La réforme du droit applicable aux gens du voyage s'étend, en outre, au titre III du présent projet (art. 48 à 50). Cette partie porte sur leurs droits civils, civiques et sociaux. Votre commission spéciale approuve globalement les propositions des députés, en particulier la suppression du livret de circulation. Mais elle propose de rétablir la règle de la commune de rattachement limitant le nombre de gens du voyage inscrits sur les listes électorales à 3 % de la population communale. En ce domaine, l'expérience montre que ce ne sont pas les communes qui font le plus d'effort pour accueillir qui ont le moins de difficultés, car si les obligations sont uniformes, les groupes de gens du voyage ne se répartissent pas de façon homogène sur le territoire.

Votre commission spéciale approuve ainsi la mise en cohérence respectivement des documents d'urbanisme avec le schéma départemental d'accueil des gens du voyage. Elle approuve également l'intercommunalisation de l'ensemble de cette compétence, « terrains familiaux locatifs » inclus, car elle considère que ce mode d'organisation renforcera la cohérence et les moyens de cette politique.
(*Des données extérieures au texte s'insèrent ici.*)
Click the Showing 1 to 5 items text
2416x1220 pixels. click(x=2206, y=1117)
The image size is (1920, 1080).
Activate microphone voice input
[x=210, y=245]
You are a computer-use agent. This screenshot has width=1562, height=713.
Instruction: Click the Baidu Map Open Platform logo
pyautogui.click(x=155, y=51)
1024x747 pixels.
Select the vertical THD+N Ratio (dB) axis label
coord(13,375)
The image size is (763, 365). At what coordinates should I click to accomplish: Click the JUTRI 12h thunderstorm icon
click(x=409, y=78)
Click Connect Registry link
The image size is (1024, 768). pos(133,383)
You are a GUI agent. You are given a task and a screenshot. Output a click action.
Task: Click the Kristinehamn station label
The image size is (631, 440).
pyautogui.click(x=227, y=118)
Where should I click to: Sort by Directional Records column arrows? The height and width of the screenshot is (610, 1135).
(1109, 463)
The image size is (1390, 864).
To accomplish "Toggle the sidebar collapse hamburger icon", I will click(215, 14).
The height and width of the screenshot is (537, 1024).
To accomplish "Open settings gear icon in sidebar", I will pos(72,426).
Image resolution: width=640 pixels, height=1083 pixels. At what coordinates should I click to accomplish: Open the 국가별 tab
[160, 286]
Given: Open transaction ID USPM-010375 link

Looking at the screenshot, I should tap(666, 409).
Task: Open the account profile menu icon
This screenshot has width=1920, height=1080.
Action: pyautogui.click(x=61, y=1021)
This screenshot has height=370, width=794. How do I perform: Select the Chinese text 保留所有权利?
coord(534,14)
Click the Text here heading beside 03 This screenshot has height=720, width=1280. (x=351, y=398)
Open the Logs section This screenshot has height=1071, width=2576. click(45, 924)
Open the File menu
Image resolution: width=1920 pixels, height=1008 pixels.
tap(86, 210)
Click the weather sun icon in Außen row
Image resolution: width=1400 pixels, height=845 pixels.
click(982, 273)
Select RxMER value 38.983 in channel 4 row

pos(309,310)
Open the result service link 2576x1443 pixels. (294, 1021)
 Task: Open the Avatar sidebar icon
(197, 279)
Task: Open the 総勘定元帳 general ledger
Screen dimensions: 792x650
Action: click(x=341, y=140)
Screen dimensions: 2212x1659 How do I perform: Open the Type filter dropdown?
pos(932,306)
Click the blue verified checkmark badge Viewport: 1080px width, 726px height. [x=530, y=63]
Elle est en revanche opposée à donner des nouveaux pouvoirs de contrainte au préfet, que ce soit l'obligation d'inscrire une aire d'accueil dans un PLU, ou la consignation des crédits nécessaires à la réalisation d'une aire, pour respecter le schéma départemental d'accueil. Les communes et leurs EPCI doivent bien sûr respecter la loi, mais doivent également garder la main sur la localisation et la réalisation des aires, ainsi que sur le calendrier. Il n'est pas utile de rappeler les difficultés que les élus éprouvent à convaincre leurs administrés en ce domaine.

Votre commission propose, au contraire, de renforcer la mutualisation des efforts entre collectivités locales, de préciser la répartition des tâches entre communes et EPCI et de rationaliser les procédures d'évacuation forcée des campements illicites. Elle propose aussi de doubler les sanctions pénales en cas d'occupation illicite

Ces dispositifs seront plus efficaces pour l'avancement des projets de création d'aires d'accueil que de forcer la main des élus et d'augmenter ainsi leurs réticences, tant il est vrai que les communes et leurs EPCI fourniront d'autant plus d'effort qu'ils auront davantage de garantie quant à l'intégrité de leur territoire.